@hackage disk-bytes0.1.0.0

On-disk storage, but referentially transparent

disk-bytes

This package provides a data type DiskBytes which represents a sequence of bytes that is stored on disk — but in a referentially transparent manner.

The key invariant is that a value of type DiskBytes that has been evaluated to weak-head normal form (WHNF) occupies just a few words of RAM, but many bytes of on-disk storage. (We can't guarantee anything about expressions that are not in WHNF.)

The main use case for DiskBytes is when you have a pure Haskell program which is storing too much data, and you want to offload some of this data in a controlled, yet transparent way to disk — without IO doing violence to your beautiful, pure Haskell code.

The interface for DiskBytes consists of two pure functions which convert to/from an in-memory (RAM) ByteString:

toDiskBytes :: Disk -> ByteString -> DiskBytes
fromDiskBytes :: DiskBytes -> ByteString

Here, Disk represents the on-disk storage, typically obtained by opening a file on the file system.
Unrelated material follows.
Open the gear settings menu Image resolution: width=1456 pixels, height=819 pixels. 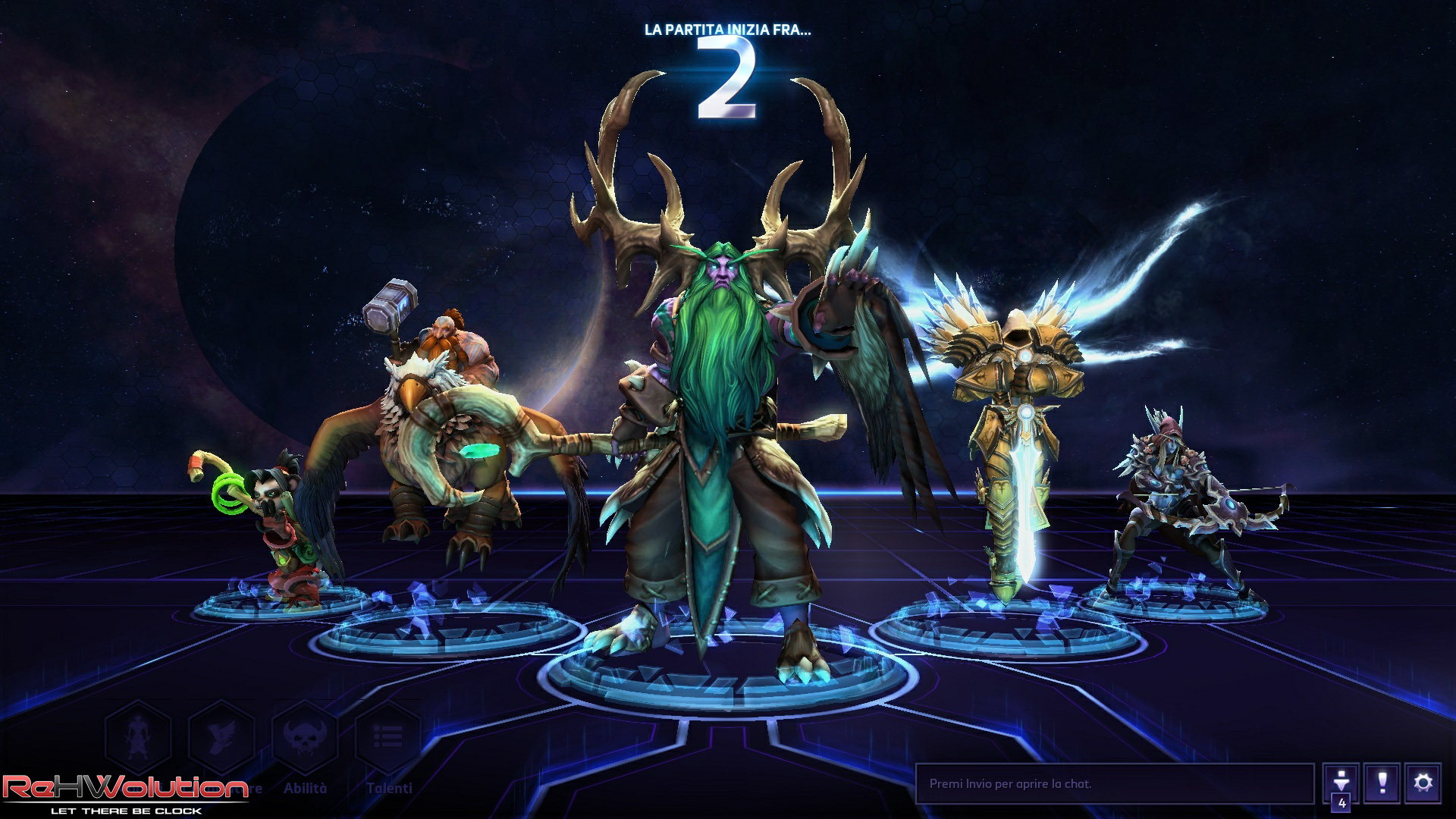(x=1423, y=783)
One can interpret Disk as virtual memory.

Implementation Details

Disk storage

Currently, the Disk data type is implemented as an open sqlite database file. In other words, sqlite is used to manage on-disk memory in a file. I decided to use an existing library for on-disk storage, because managing the on-disk storage (B+ trees, trade-offs between read and write speed, …) is an interesting problem, but it's not a problem that I want to solve here.
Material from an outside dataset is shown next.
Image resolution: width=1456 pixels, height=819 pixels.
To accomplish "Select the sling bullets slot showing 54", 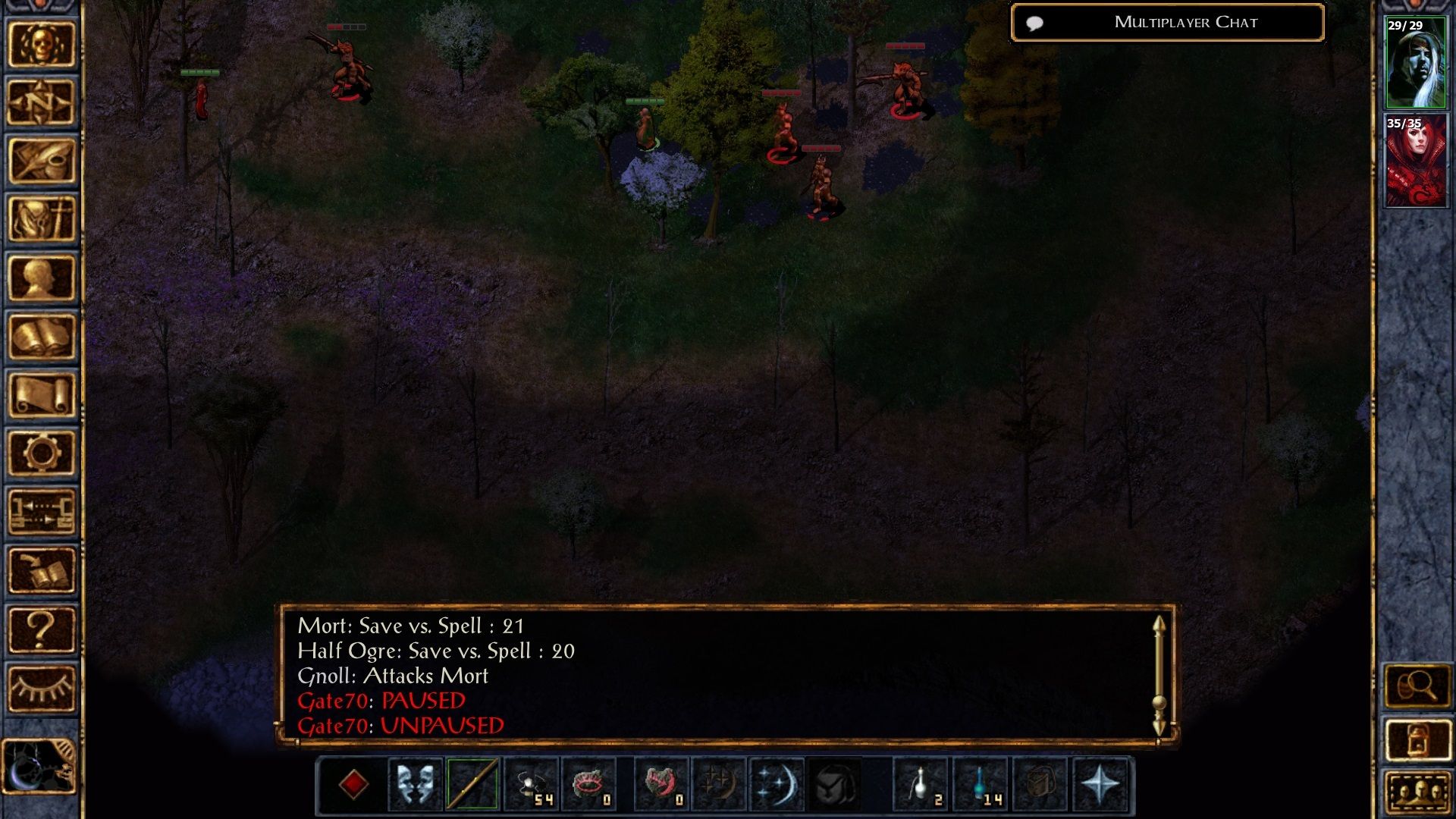I will (x=531, y=784).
However, sqlite is a bit overkill, because all that we need is a key-value store. In the future, one might consider on-disk storage libraries such as lmdb or RocksDB — I picked sqlite simply because it has Haskell bindings that I have used before. Pull requests (with benchmarks) are welcome.

Sqlite

TODO: Implement batching? We may want to batch insertions and deletions until the total number of bytes to process reaches a certain threshold, e.g. 10kB? Rumor has it that sequences of database operations such as INSERT INTO become faster if they are batched into a single transaction, rather than run as separate queries with just a few bytes each.

Referential transparency

Internally, the DiskBytes type uses unsafePerformIO. However, this use is referentially transparent as long as the library has exclusive access to the on-disk storage. In other words, we assume that the on-disk memory is as exclusive to the Haskell run-time as we assume that RAM is exclusive to the Haskell run-time.
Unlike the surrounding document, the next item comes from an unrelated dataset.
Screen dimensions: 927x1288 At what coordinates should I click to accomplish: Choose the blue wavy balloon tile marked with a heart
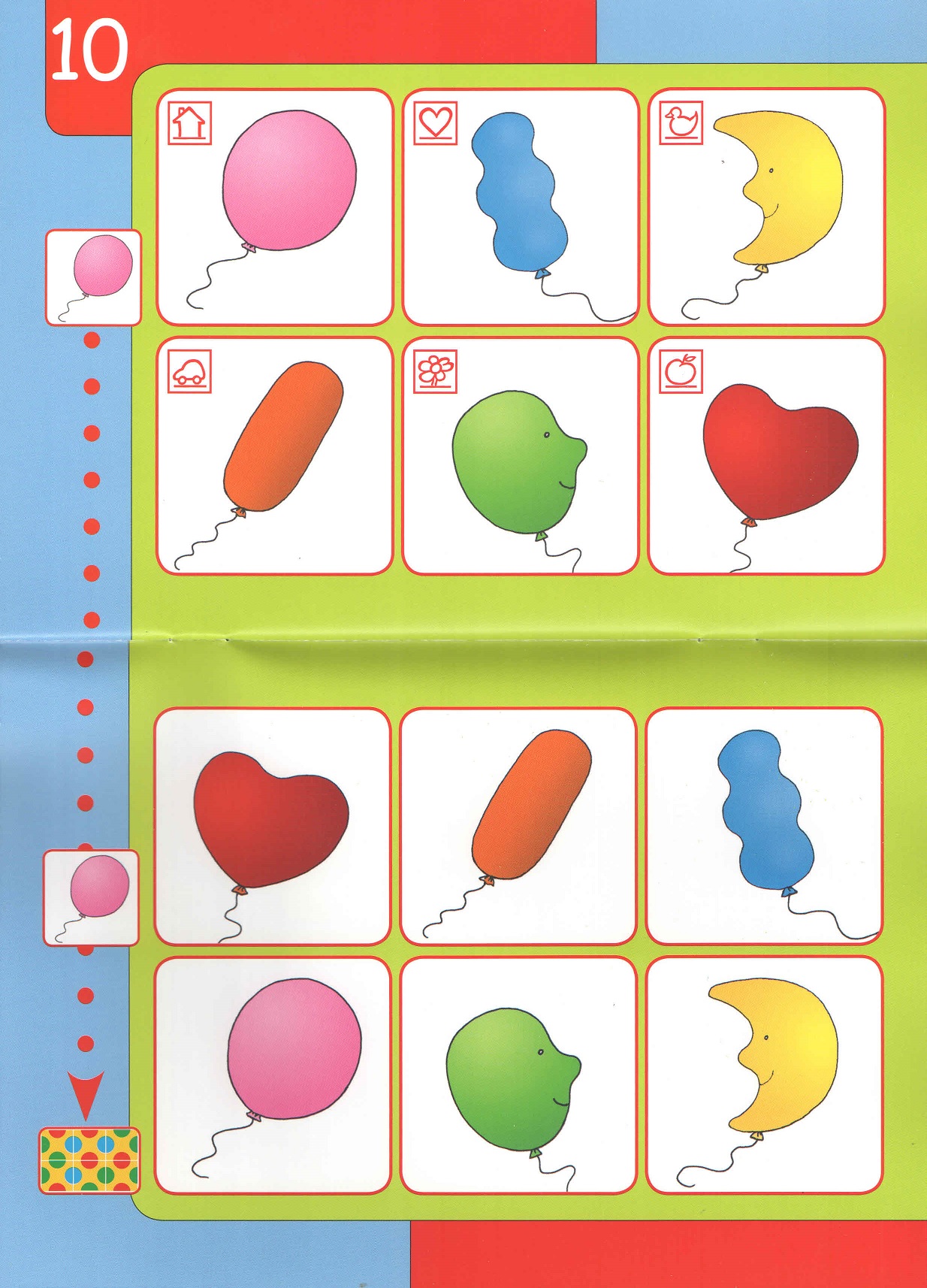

TODO: Make an honest attempt to ensure that no other process can read or write to the file, e.g. by setting file permissions.

Testing

Currently, the benchmark memory serves as a basic test that everything is working as intended. You can run the benchmark and look at its heap profile by executing the commands

$ cabal bench
$ hp2pretty memory.hp

This tests the following properties:

  • DiskBytes that are alive do not use much RAM. (Currently, ~100 bytes per WHNF of DiskBytes.)

  • DiskBytes that are not alive are garbage collected and disk memory is freed. (This works as the value returned by getDiskSize stops growing.)

  • The bytes of 'DiskBytes' that are alive can be loaded back into RAM. (fromDiskBytes does not throw an error.)